Lightfoot did not want to steal the tribute band’s thunder, so he sang one song with the group before sitting down to enjoy the festival.
“That was just the type of guy he was,” Cook said. “He didn’t want to take over their performance. He just wanted to be there and enjoy the crowd.”
For Jocelyn Coleman, all it took was meeting Lightfoot to make her a lifelong fan.
“I walked into McCabe’s one day and he was at a birthday party, and his nephew was playing at the same time, and I just got introduced to Gord that way and I’ve been following his music for a very long time,” she said.
“He was a great guy: funny, nice, charming. His music has held me up since I found out about his music ... and he’s been a legend and a very lovely guy around here.”
Lightfoot was born Nov. 17, 1938, in Orillia, and he is often referred to as Canada’s most gifted songwriter.
His publicist announced Monday night Lightfoot had died of natural causes at a Toronto hospital at 7:30 p.m. He was 84.

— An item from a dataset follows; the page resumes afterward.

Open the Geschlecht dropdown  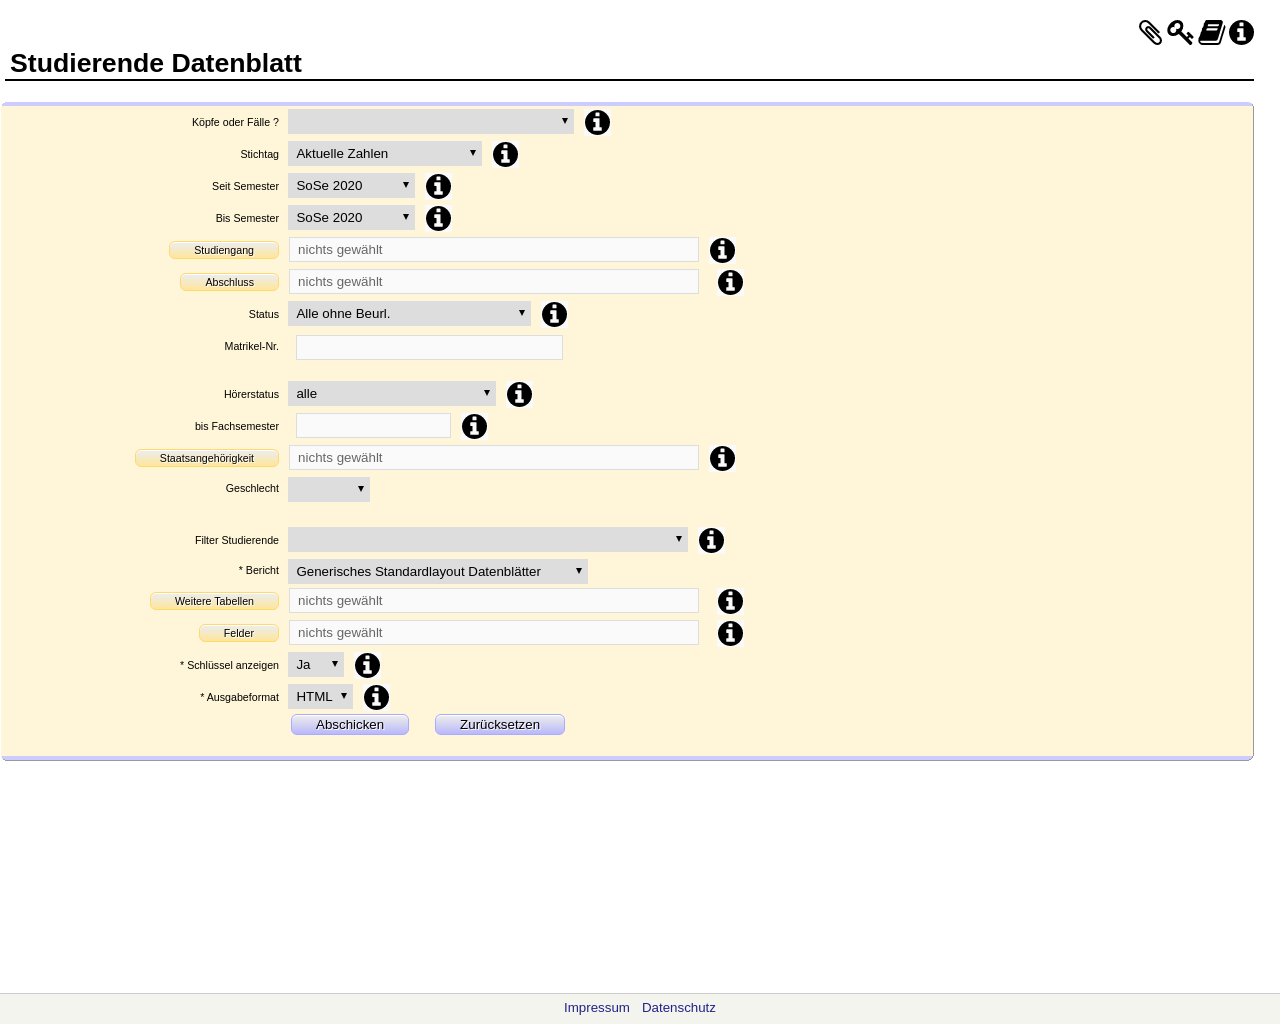(328, 489)
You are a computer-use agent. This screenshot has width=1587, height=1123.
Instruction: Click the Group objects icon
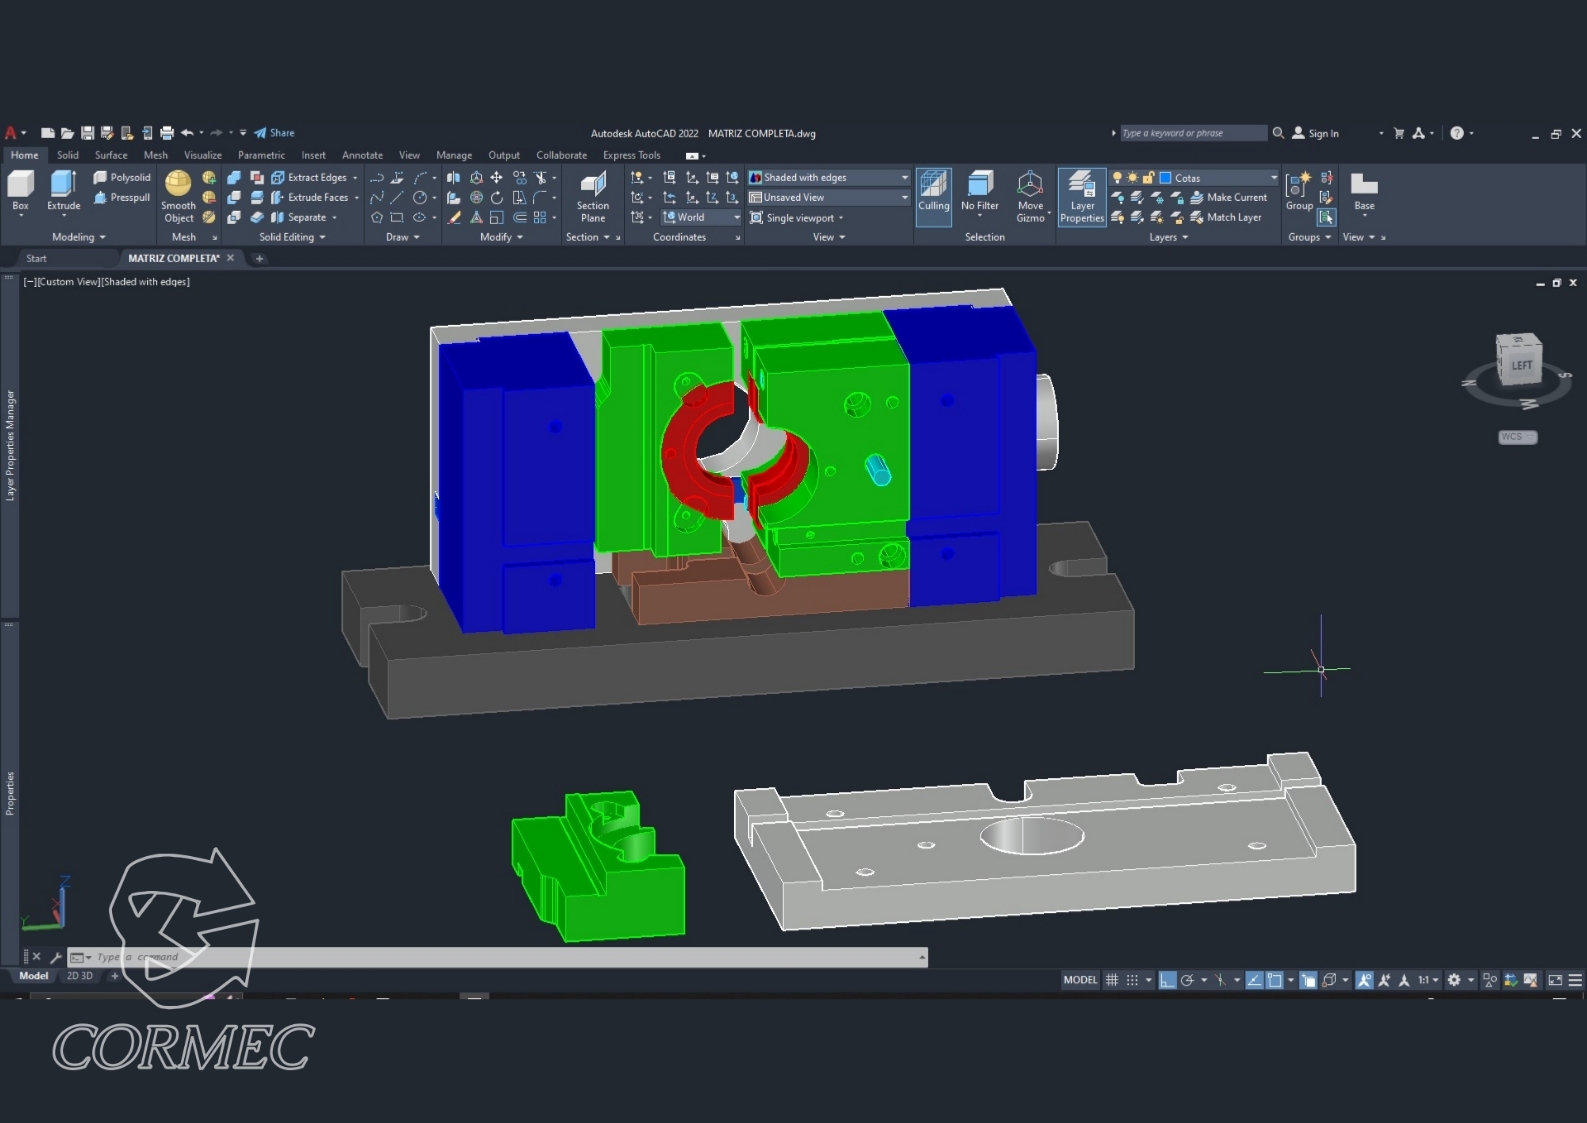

The Orillia Opera House has set up a guest book for residents to sign in memory of Lightfoot. It is available until 8 p.m. Tuesday and 12 to 8 p.m. Wednesday.
“You get an opportunity to stand on the stage that Gordon has stood on, write your thoughts, your stories, your history, what you feel for Gordon and how he’s contributed to your life,” Fairbairn said. “Just come in and be here. We have this piano from his school teacher, who donated it to us a number of years ago, and it’s on stage. Although it’s not play-worthy, it’s still on stage as part of his history.”
On Thursday and Friday, the book will be at the Orillia City Centre.
Mayor Don McIsaac referred to Lightfoot as “an incredible artist.”
“Our community is deeply saddened to learn about the passing of Gordon Lightfoot. Mr. Lightfoot was highly regarded in his hometown of Orillia and has had an immense impact on our community,” he said in a statement.
“His deep roots in our city are woven into the fabric of Orillia with tributes from the Gordon Lightfoot Auditorium stage and his bust at our iconic Orillia Opera House, to the Lightfoot Trail and to the Golden Leaves series of bronze sculptures within J.B. Tudhope Memorial Park.
“Many of us who knew him will remember his soft-spoken demeanour, generous personality and infectious laugh.
“Today in Orillia, our community is mourning together along with the rest of the world.”
The city has lowered its flags to half-staff in honour of Lightfoot.
A Lightfoot tribute concert will take place at the opera house Saturday, with tickets available through its website.